Mineralized cultures showed little change over the first day of incubation. On the second day, however, cells were observed outside of their mineralized S-layer shells, with biofilm formation evidenced as a mucoid phenotype (see Figure 3) together with increases in optical density of the cultures (see Supplementary Figure S3). SDS-PAGE and mass spectrometry confirmed the presence of S-layer glycoproteins throughout the time course of recovery (see Supplementary Figures S4, S5, and Supplementary Tables S1S4). Shed, mineralized S-layers maintained the elongated rod shape of non-stressed Lysinibacillus sp.
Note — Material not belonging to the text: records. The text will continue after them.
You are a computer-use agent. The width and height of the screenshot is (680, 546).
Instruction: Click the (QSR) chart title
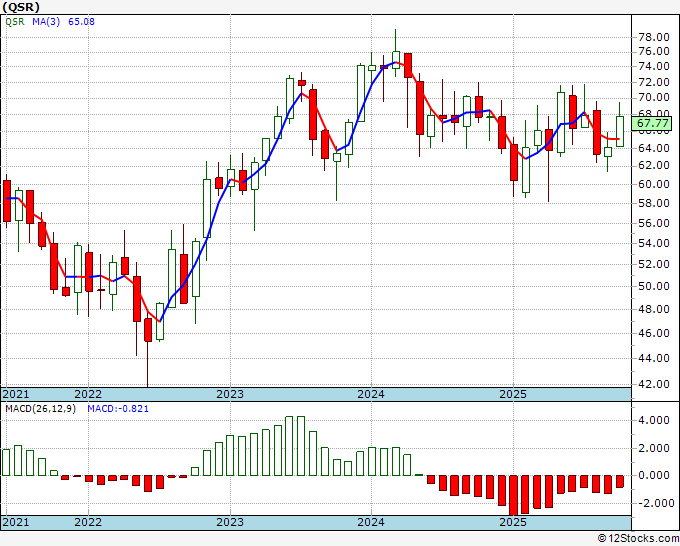point(21,7)
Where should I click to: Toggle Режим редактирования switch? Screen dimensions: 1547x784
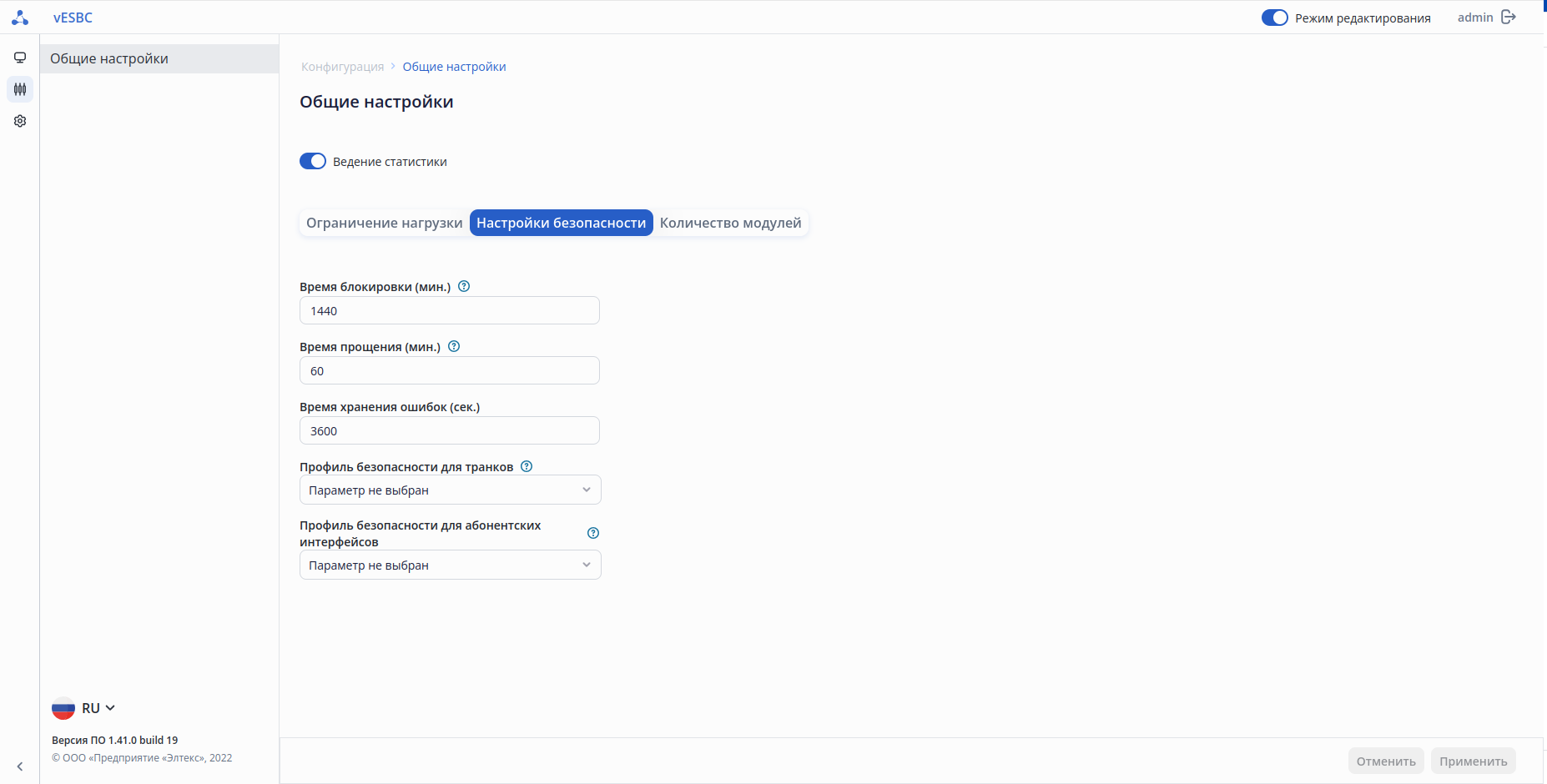pyautogui.click(x=1274, y=18)
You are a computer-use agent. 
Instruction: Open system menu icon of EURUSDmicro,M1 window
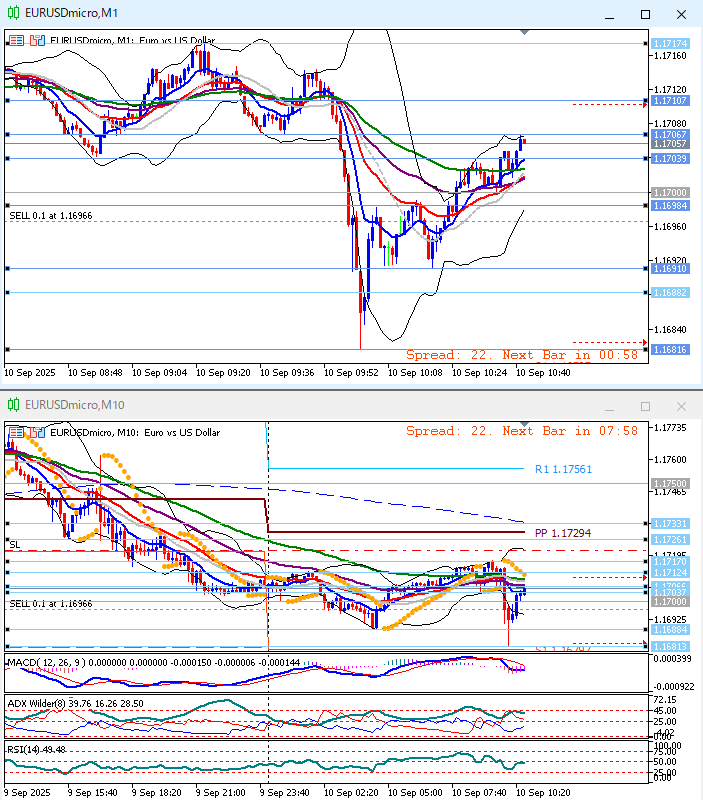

TchIII 20n38 cells and restricted 31P16O- to their surfaces (see Figure 4), likely within the Fe-phosphate minerals analyzed by EDX in Figure 2. In comparison, newly emerged cells lacked surface phosphates, some cells concentrating phosphate as intracellular granules (see Figure 4). On the third day of incubation, cells in both mineralized and non-mineralized cultures began to sporulate.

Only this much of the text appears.